Я долго и бездумно смотрю на небо, на медленно плывущие белоснежные облака.
Ни Ра, ни Нут так и не пришли ко мне.
Того, чего нет, никогда не сможет прийти к тебе.
Представив удивленное лицо Мефиса, я горько усмехаюсь.
Да, мой друг, и ты тоже сейчас это знаешь.
И я все всматриваюсь в небо, все хочу отыскать Мефиса. Ведь нам так о многом ещё надо поговорить, мой единственный, ушедший друг.
В детстве, когда мне становилось тоскливо и тяжело, я прятался в саду. И Мефис всегда находил меня. Он ни о чем не спрашивал, а брал на руки и, успокаивая, пел песни.
Ах, Мефис, Мефис…
Наставник любил говорить, быть сильным, это не только умение владеть и повелевать собой. Иногда сила и заключается в том, чтобы смочь разрешить себе быть слабым.
И я не замечаю, как с моих ресниц срываются слезы.
Исход был предрешен в любом случае. Я знал, что так будет. Мефис не позволил бы себе умереть от моей руки. Гордый Мефис.
Как же невыносима боль утраты.
Лишь когда иссякли все слезы, я свернулся в клубок, и впервые, за много дней крепко уснул.
* * *– Аменемхет, Рамзес идите ко мне!
Два мальчугана выбежали из-за деревьев. Старшему девять лет, младшему семь. Аменемхет, наследный принц, высок, строен, красив. Любой смертный распознает в нем сына бога и будущего повелителя Кемета. Рамзес был его полной противоположностью, коренаст и плотен, невысокого роста, с самым обыкновенным ничем не примечательным лицом. Непохожесть братьев удивляла самого фараона. И только преданность божественной супруги не давала ему повода усомниться в царской крови Рамзеса.
– Вот вам хлеб, отщипывайте маленькие кусочки и кидайте их в пруд.
– А зачем?
– Чтобы кормить уток. Они ведь тоже бывают голодны.
Аменемхет весело смеялся, наблюдая за тем, как утки гоняются за хлебом, Рамзес от удовольствия притоптывал ножкой.
Их не смущала ни личная охрана царя, ни многочисленные придворные с подобострастием ловящие каждое слово и взгляд повелителя, ни слуг, в которых порою было больше чувства собственного достоинства, чем в их хозяевах. Мальчики давно поняли и привыкли к тому, что одиночество – самая большая роскошь в их жизни и быть может самая недоступная. Такая же недоступная, как их отец, с которым они крайне редко проводили время.
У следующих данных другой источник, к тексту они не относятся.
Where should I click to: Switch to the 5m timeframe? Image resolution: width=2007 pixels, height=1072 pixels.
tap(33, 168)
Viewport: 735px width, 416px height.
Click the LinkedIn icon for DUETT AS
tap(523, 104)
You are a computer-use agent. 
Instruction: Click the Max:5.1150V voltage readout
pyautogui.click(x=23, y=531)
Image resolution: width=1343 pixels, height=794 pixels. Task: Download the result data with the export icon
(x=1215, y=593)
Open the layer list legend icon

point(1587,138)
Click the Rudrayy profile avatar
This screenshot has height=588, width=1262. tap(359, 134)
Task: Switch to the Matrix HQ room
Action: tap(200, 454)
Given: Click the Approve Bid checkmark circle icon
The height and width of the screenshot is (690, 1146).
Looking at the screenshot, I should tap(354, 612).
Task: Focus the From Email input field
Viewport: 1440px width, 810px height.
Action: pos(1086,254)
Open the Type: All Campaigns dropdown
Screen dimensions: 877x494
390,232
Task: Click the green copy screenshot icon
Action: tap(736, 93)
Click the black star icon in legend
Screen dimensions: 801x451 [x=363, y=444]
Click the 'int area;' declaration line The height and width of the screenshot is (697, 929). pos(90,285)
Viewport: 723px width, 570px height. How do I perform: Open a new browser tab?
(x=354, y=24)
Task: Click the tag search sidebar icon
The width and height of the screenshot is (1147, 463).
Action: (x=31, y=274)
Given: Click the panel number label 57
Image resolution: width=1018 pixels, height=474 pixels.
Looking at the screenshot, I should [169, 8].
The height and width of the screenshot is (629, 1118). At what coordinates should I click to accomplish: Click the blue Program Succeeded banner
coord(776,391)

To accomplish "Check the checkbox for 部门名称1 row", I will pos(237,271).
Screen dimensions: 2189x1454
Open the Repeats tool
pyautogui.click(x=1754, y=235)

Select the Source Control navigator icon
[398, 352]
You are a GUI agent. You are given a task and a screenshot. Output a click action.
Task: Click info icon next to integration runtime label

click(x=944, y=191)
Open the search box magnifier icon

Их детские сердца были поражены тоской по самому могущественному человеку Кемета, которого женщины и враги видели намного чаще, чем они, наследные принцы и любящие сыновья.
– Папа, папа, посмотри, как они интересно кушают.
Фараон взял мальчика на руки, крепко к себе прижал.
– Да сын мой, они забавно едят.
Поцеловав Рамзеса, царь опустил его на землю. Война с морскими народами надолго отлучила царя от сыновей. А жить следовало по древним традициям, предписывающие фараону быть не только добрым и справедливым отцом, но и мудрым наставником. Короткие прогулки не могли восполнить долгую разлуку. Жрецы из Гелиополиса предупредили фараона об опасности нарушения гармонии в воспитании будущих царей. О грядущих бедствиях, которые могут обрушиться на царский род, если воспитание мальчиков будет поручено женщине, даже если она и божественная супруга его Величества. Но и выйти из войны, в которой Кемет пребывал уже несколько лет, фараон не мог – ведь это было равносильно поражению. А еще он не мог создать крепкую и боеспособную армию, приносящую ему победы. Фараон все это прекрасно понимал, но признавать свои неудачи не собирался. Он знал, что война – не его предназначение. Богами ему были предначертаны любовь и женщины. Множество наслаждений и удовольствий.